This document presents a communication for development approach originally implemented by the Brazilian News Agency for Children's Rights, Agencia de Noticias dos Direitos da Infancia (ANDI) [News Agency for Children's Rights]. It includes information on ANDI and its mission, along with discussion of the possibilities of potential contributions of news media to strengthening democracy and protecting and promoting the rights of children.

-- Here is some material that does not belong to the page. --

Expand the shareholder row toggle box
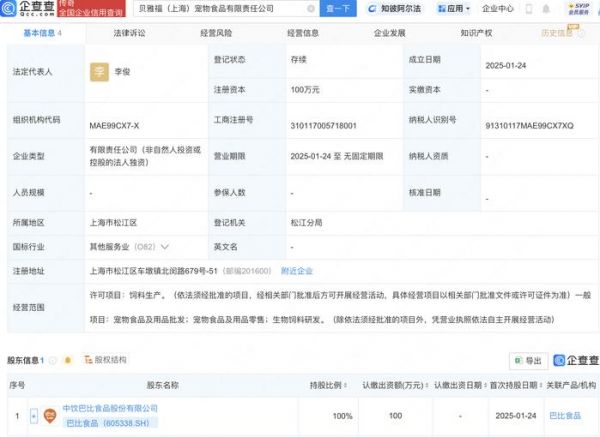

It then presents ANDI's media for development approach and highlights strategies using examples of actions, accomplishments, and relevant results.

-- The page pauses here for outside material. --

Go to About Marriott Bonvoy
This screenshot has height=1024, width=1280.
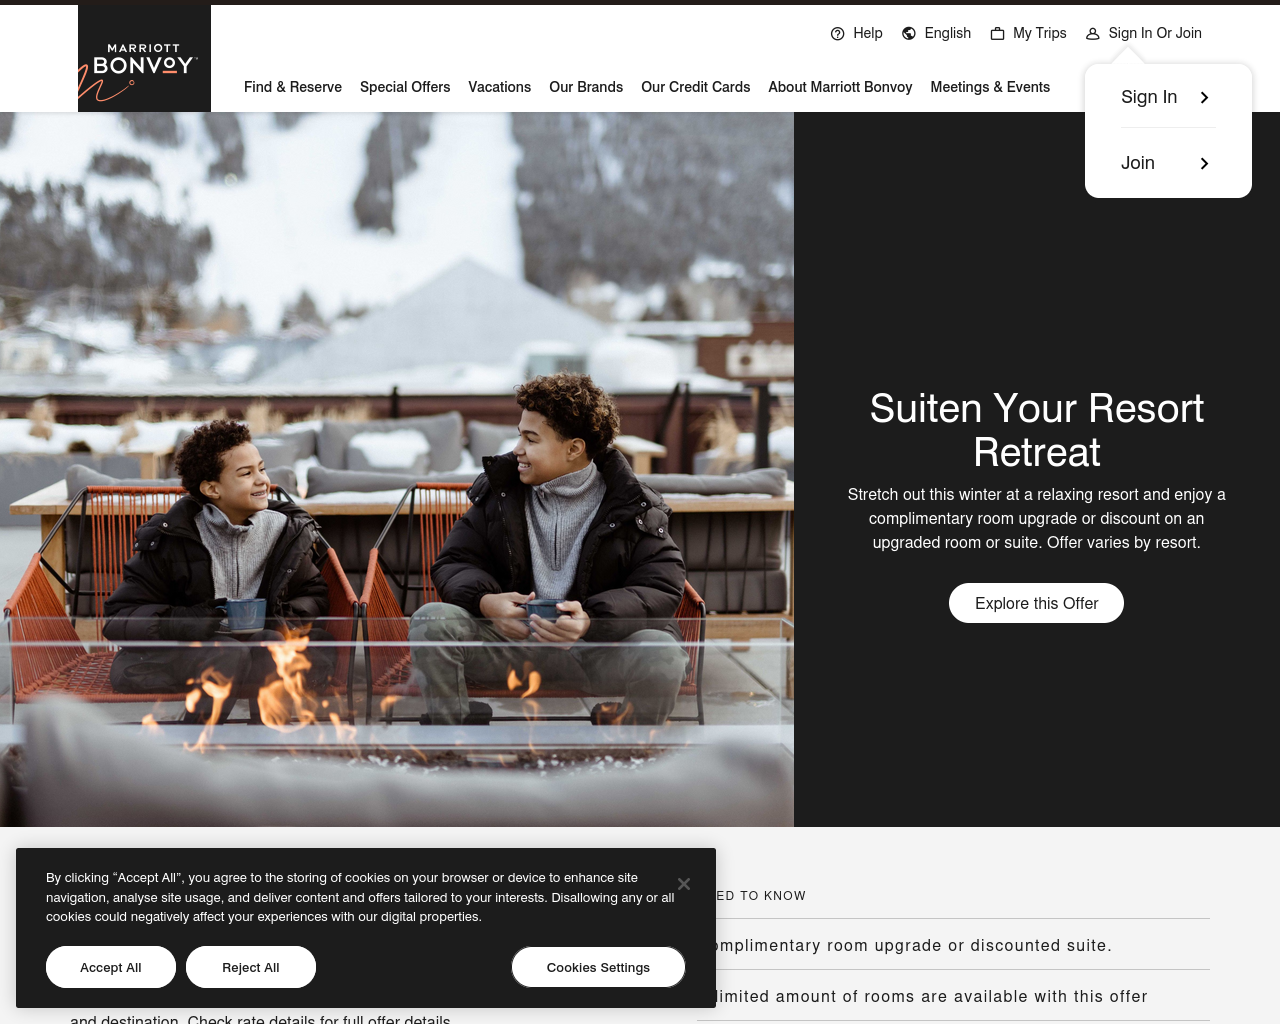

ANDI's model consists of the following strategic action lines:
• mobilisation - bringing journalists, media outlets, news sources, students, and other social actors together for media mainstreaming of children's and adolescents' rights;
• media monitoring - collecting, archiving, and classifying all editorial production on the topic of children and youth from a large set of Brazilian and Latin American news sources; and
• capacity building and editorial analysis - analysing news content to provide journalists with tools and opportunities to enhance skills and develop capacity.


ANDI defines its model using the term "social technologies", which are replicable products, techniques, or methodologies developed through close interaction with communities and which embody effective solutions for social changes.

The mobilisation strategies used by ANDI include preparing and emailing to journalists daily news story suggestions focusing on the issues that affect the lives of children and youth and include statistics, and references to legislation and governmental projects. Monthly bulletins provide the same audience of journalists with more in-depth information and foci, for example, issues of sexual exploitation of children at road sides along highways, child domestic labour, governmental budgeting and policies for children, and integration of and accessibility for disabled children. ANDI maintains a helpdesk staffed with personnel to assist journalists with information. A table of indicators shows that news stories on children and adolescents in Brazil rose steadily from 1996 - 2004. The document includes a table of thematic analysis showing the use of statistical indicators in the news stories, reference to legislation, and representation of divergent opinions, which provides support for the mobilisation strategy.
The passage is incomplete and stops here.